→ **What is required**
Your reply should repeat, exactly, the line containing "Instruction: Click the word" and the rest of the material after it.

→ **Available data**
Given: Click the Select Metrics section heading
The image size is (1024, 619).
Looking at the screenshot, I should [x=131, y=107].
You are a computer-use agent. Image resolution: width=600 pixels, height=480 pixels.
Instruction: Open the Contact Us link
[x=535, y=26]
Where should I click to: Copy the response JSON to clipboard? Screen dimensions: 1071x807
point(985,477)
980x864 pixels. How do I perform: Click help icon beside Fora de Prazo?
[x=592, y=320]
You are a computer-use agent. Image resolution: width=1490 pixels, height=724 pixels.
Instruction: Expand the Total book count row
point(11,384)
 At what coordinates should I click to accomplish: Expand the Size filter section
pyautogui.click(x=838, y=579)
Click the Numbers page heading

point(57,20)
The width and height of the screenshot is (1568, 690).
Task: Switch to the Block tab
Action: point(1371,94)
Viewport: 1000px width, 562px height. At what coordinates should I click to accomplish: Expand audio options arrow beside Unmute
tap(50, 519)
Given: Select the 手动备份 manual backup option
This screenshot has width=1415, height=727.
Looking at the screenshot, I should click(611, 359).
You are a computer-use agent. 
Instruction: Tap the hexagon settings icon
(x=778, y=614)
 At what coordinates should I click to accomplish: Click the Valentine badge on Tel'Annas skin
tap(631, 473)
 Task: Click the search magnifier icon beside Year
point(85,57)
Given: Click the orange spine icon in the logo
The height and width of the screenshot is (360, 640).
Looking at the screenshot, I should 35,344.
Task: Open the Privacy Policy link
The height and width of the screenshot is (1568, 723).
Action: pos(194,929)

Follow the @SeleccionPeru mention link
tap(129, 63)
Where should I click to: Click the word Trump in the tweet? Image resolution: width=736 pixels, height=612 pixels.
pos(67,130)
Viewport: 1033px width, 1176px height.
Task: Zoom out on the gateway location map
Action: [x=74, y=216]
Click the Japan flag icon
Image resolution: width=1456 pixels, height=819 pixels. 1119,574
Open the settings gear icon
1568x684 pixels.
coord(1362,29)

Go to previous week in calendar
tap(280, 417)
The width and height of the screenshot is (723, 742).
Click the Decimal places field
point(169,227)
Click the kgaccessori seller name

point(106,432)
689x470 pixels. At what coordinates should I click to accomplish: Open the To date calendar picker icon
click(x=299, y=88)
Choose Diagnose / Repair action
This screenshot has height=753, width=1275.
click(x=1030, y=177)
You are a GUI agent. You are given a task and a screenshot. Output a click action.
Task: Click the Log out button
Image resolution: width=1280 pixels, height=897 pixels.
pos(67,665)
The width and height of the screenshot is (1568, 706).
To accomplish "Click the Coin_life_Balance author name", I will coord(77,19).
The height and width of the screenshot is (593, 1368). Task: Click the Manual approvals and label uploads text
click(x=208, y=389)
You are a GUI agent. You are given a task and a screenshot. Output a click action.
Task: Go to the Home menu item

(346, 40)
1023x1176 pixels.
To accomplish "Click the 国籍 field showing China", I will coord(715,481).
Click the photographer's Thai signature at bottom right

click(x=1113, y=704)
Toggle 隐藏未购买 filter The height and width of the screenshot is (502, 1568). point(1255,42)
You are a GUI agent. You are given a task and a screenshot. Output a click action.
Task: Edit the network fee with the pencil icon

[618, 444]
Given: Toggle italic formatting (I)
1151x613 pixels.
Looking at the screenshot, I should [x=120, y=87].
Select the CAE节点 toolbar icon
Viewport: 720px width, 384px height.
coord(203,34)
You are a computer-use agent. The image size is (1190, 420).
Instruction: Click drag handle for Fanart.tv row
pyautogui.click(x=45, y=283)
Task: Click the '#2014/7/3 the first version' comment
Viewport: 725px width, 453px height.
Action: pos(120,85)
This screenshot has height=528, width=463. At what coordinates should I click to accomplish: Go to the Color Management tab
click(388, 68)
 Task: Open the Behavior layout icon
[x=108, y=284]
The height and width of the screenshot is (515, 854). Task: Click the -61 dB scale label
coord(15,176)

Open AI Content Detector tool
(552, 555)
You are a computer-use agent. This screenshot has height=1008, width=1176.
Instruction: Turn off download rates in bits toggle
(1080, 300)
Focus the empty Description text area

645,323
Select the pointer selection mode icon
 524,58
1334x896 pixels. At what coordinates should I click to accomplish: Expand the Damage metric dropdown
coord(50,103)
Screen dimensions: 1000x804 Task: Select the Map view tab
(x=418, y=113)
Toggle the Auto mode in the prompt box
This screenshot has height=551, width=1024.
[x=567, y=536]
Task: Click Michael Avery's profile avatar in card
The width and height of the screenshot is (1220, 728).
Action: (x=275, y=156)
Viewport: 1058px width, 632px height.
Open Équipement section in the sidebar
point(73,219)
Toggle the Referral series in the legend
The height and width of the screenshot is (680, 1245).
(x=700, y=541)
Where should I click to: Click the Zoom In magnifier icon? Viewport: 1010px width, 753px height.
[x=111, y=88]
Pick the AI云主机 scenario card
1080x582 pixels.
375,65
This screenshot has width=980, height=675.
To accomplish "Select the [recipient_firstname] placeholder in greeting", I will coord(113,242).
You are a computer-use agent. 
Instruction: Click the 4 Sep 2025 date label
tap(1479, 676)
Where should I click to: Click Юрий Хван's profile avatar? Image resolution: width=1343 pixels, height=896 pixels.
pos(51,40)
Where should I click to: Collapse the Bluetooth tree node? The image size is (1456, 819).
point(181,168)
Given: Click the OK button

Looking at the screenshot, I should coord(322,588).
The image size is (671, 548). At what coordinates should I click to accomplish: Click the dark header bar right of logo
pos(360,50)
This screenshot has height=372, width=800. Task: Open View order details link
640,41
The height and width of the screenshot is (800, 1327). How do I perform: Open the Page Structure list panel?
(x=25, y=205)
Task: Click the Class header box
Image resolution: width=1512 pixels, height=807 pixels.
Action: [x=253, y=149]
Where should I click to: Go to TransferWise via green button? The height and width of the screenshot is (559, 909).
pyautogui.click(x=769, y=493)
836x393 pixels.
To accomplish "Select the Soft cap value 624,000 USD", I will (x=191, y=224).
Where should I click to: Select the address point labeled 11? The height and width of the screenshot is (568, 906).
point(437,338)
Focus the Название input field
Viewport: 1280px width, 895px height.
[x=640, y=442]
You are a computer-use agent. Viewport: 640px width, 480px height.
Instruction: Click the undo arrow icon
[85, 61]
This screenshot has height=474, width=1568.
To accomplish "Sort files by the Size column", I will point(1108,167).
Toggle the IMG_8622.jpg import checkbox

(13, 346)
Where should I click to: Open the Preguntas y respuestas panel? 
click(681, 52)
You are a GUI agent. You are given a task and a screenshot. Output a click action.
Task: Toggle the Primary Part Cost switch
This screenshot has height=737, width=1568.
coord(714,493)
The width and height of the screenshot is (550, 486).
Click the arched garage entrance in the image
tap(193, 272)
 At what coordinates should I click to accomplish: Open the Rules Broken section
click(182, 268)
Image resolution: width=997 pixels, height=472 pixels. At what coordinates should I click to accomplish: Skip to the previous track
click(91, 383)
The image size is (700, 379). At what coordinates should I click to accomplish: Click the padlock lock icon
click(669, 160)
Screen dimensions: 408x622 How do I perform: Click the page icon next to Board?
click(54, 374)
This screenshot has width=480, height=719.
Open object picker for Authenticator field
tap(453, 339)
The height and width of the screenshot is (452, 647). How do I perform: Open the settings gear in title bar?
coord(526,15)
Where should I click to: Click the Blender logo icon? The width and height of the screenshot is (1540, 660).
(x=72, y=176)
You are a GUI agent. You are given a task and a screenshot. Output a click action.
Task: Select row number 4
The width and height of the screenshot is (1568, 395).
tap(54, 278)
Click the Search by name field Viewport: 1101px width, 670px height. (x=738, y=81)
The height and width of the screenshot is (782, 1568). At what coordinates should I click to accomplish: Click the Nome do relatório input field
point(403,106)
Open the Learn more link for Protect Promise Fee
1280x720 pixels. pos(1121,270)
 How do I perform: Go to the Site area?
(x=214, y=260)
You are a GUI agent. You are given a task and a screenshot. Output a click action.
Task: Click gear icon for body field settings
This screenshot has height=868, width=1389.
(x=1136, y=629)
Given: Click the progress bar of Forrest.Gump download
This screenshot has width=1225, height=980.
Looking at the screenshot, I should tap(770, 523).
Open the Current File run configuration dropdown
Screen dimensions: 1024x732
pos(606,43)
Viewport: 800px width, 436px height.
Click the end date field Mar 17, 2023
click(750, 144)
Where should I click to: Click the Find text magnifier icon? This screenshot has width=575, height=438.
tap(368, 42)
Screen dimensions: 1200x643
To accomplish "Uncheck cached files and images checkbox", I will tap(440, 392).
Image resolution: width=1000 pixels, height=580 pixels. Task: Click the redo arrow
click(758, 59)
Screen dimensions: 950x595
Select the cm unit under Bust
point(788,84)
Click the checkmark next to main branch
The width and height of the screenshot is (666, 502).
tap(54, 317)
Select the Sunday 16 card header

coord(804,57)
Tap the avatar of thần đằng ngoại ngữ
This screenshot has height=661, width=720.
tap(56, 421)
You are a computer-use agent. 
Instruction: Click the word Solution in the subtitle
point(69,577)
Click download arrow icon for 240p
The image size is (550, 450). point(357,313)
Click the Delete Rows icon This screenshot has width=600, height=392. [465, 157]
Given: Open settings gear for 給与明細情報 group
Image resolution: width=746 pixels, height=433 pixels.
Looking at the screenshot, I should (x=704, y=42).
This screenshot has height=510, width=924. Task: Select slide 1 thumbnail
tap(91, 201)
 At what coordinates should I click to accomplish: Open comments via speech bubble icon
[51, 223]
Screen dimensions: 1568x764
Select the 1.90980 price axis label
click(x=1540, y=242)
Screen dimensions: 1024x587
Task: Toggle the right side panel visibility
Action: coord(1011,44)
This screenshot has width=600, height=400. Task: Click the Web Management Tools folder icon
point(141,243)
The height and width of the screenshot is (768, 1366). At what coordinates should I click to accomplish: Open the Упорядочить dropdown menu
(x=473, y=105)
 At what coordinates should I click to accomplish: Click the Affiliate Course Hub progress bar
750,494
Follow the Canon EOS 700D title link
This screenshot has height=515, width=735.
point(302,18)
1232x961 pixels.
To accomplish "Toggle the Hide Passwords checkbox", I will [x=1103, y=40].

→ **Solution for this problem**
Instruction: Click the word Solution in the subtitle
point(69,577)
Click download arrow icon for 240p
The image size is (550, 450). point(357,313)
Click the Delete Rows icon This screenshot has width=600, height=392. [465, 157]
Given: Open settings gear for 給与明細情報 group
Image resolution: width=746 pixels, height=433 pixels.
Looking at the screenshot, I should (x=704, y=42).
This screenshot has height=510, width=924. Task: Select slide 1 thumbnail
tap(91, 201)
 At what coordinates should I click to accomplish: Open comments via speech bubble icon
[51, 223]
Screen dimensions: 1568x764
Select the 1.90980 price axis label
click(x=1540, y=242)
Screen dimensions: 1024x587
Task: Toggle the right side panel visibility
Action: coord(1011,44)
This screenshot has width=600, height=400. Task: Click the Web Management Tools folder icon
point(141,243)
The height and width of the screenshot is (768, 1366). At what coordinates should I click to accomplish: Open the Упорядочить dropdown menu
(x=473, y=105)
 At what coordinates should I click to accomplish: Click the Affiliate Course Hub progress bar
750,494
Follow the Canon EOS 700D title link
This screenshot has height=515, width=735.
point(302,18)
1232x961 pixels.
To accomplish "Toggle the Hide Passwords checkbox", I will [x=1103, y=40].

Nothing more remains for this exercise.